▶ Data records:

_____

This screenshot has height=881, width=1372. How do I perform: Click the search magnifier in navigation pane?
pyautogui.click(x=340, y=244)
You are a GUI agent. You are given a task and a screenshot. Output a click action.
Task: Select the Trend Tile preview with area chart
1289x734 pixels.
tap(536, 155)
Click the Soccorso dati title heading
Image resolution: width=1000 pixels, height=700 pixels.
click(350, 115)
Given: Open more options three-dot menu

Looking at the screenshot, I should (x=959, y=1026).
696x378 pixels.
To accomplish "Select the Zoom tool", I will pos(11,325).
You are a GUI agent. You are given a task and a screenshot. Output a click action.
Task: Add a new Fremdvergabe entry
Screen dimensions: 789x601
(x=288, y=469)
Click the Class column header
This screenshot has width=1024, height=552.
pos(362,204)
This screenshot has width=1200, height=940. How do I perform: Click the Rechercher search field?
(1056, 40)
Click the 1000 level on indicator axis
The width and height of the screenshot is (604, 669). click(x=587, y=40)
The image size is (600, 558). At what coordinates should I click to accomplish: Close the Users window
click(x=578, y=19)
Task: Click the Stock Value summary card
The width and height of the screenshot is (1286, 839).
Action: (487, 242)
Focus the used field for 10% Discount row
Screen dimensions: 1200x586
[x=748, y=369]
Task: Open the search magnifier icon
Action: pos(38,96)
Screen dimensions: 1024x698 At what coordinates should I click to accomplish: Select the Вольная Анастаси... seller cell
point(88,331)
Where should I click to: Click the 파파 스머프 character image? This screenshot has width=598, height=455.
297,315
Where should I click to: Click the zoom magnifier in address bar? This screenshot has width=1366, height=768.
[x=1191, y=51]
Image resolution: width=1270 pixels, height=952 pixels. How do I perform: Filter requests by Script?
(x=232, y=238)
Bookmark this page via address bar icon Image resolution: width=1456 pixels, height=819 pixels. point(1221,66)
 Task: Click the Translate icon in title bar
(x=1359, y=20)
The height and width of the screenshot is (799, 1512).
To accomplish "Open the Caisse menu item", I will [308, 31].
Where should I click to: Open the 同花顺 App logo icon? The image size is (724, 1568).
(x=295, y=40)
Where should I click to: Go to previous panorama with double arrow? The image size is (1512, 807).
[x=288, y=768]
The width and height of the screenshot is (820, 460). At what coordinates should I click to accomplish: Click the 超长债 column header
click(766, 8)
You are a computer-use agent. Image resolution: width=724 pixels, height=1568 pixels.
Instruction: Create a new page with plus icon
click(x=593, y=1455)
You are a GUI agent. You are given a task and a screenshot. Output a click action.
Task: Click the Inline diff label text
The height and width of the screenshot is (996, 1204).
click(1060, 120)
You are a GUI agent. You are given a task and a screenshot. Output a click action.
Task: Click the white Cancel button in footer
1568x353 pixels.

_____

▶ Instruction:
Quote every line of the rows above verbatim, in the same order.

▶ Response to the task:
This screenshot has height=881, width=1372. How do I perform: Click the search magnifier in navigation pane?
pyautogui.click(x=340, y=244)
You are a GUI agent. You are given a task and a screenshot. Output a click action.
Task: Select the Trend Tile preview with area chart
1289x734 pixels.
tap(536, 155)
Click the Soccorso dati title heading
Image resolution: width=1000 pixels, height=700 pixels.
click(350, 115)
Given: Open more options three-dot menu

Looking at the screenshot, I should (x=959, y=1026).
696x378 pixels.
To accomplish "Select the Zoom tool", I will pos(11,325).
You are a GUI agent. You are given a task and a screenshot. Output a click action.
Task: Add a new Fremdvergabe entry
Screen dimensions: 789x601
(x=288, y=469)
Click the Class column header
This screenshot has width=1024, height=552.
pos(362,204)
This screenshot has width=1200, height=940. How do I perform: Click the Rechercher search field?
(1056, 40)
Click the 1000 level on indicator axis
The width and height of the screenshot is (604, 669). click(x=587, y=40)
The image size is (600, 558). At what coordinates should I click to accomplish: Close the Users window
click(x=578, y=19)
Task: Click the Stock Value summary card
The width and height of the screenshot is (1286, 839).
Action: (487, 242)
Focus the used field for 10% Discount row
Screen dimensions: 1200x586
[x=748, y=369]
Task: Open the search magnifier icon
Action: pos(38,96)
Screen dimensions: 1024x698 At what coordinates should I click to accomplish: Select the Вольная Анастаси... seller cell
point(88,331)
Where should I click to: Click the 파파 스머프 character image? This screenshot has width=598, height=455.
297,315
Where should I click to: Click the zoom magnifier in address bar? This screenshot has width=1366, height=768.
[x=1191, y=51]
Image resolution: width=1270 pixels, height=952 pixels. How do I perform: Filter requests by Script?
(x=232, y=238)
Bookmark this page via address bar icon Image resolution: width=1456 pixels, height=819 pixels. point(1221,66)
 Task: Click the Translate icon in title bar
(x=1359, y=20)
The height and width of the screenshot is (799, 1512).
To accomplish "Open the Caisse menu item", I will [308, 31].
Where should I click to: Open the 同花顺 App logo icon? The image size is (724, 1568).
(x=295, y=40)
Where should I click to: Go to previous panorama with double arrow? The image size is (1512, 807).
[x=288, y=768]
The width and height of the screenshot is (820, 460). At what coordinates should I click to accomplish: Click the 超长债 column header
click(766, 8)
You are a computer-use agent. Image resolution: width=724 pixels, height=1568 pixels.
Instruction: Create a new page with plus icon
click(x=593, y=1455)
You are a GUI agent. You are given a task and a screenshot. Output a click action.
Task: Click the Inline diff label text
The height and width of the screenshot is (996, 1204).
click(1060, 120)
You are a GUI agent. You are given a task and a screenshot. Output a click action.
Task: Click the white Cancel button in footer
1568x353 pixels.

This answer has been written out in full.